▸ TASK DETAILS:
Line by line, copy the material below exactly.

++++++++

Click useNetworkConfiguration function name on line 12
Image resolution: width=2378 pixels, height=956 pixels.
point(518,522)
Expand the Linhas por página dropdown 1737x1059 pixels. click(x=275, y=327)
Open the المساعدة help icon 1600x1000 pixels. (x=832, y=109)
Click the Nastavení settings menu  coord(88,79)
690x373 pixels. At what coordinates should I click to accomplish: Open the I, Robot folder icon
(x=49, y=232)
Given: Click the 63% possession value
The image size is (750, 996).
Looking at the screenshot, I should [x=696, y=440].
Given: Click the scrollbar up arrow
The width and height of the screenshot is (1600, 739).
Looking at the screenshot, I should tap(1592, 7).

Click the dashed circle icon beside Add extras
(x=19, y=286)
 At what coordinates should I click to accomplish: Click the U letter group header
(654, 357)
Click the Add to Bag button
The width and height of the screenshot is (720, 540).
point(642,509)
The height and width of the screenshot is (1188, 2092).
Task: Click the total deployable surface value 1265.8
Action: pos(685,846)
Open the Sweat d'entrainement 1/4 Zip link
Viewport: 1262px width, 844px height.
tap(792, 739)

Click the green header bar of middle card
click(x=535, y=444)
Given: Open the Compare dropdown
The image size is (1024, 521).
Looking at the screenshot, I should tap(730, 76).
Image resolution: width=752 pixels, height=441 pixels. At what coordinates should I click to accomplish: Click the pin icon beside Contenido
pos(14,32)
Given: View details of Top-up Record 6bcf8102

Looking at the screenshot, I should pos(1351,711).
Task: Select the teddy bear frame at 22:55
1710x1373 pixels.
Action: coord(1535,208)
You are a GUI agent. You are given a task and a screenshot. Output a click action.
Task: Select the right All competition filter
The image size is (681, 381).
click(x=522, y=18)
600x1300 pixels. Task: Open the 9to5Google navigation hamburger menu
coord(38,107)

++++++++

▸ WRITTEN REPLY:
Click useNetworkConfiguration function name on line 12
Image resolution: width=2378 pixels, height=956 pixels.
point(518,522)
Expand the Linhas por página dropdown 1737x1059 pixels. click(x=275, y=327)
Open the المساعدة help icon 1600x1000 pixels. (x=832, y=109)
Click the Nastavení settings menu  coord(88,79)
690x373 pixels. At what coordinates should I click to accomplish: Open the I, Robot folder icon
(x=49, y=232)
Given: Click the 63% possession value
The image size is (750, 996).
Looking at the screenshot, I should [x=696, y=440].
Given: Click the scrollbar up arrow
The width and height of the screenshot is (1600, 739).
Looking at the screenshot, I should tap(1592, 7).

Click the dashed circle icon beside Add extras
(x=19, y=286)
 At what coordinates should I click to accomplish: Click the U letter group header
(654, 357)
Click the Add to Bag button
The width and height of the screenshot is (720, 540).
point(642,509)
The height and width of the screenshot is (1188, 2092).
Task: Click the total deployable surface value 1265.8
Action: pos(685,846)
Open the Sweat d'entrainement 1/4 Zip link
Viewport: 1262px width, 844px height.
tap(792, 739)

Click the green header bar of middle card
click(x=535, y=444)
Given: Open the Compare dropdown
The image size is (1024, 521).
Looking at the screenshot, I should tap(730, 76).
Image resolution: width=752 pixels, height=441 pixels. At what coordinates should I click to accomplish: Click the pin icon beside Contenido
pos(14,32)
Given: View details of Top-up Record 6bcf8102

Looking at the screenshot, I should pos(1351,711).
Task: Select the teddy bear frame at 22:55
1710x1373 pixels.
Action: coord(1535,208)
You are a GUI agent. You are given a task and a screenshot. Output a click action.
Task: Select the right All competition filter
The image size is (681, 381).
click(x=522, y=18)
600x1300 pixels. Task: Open the 9to5Google navigation hamburger menu
coord(38,107)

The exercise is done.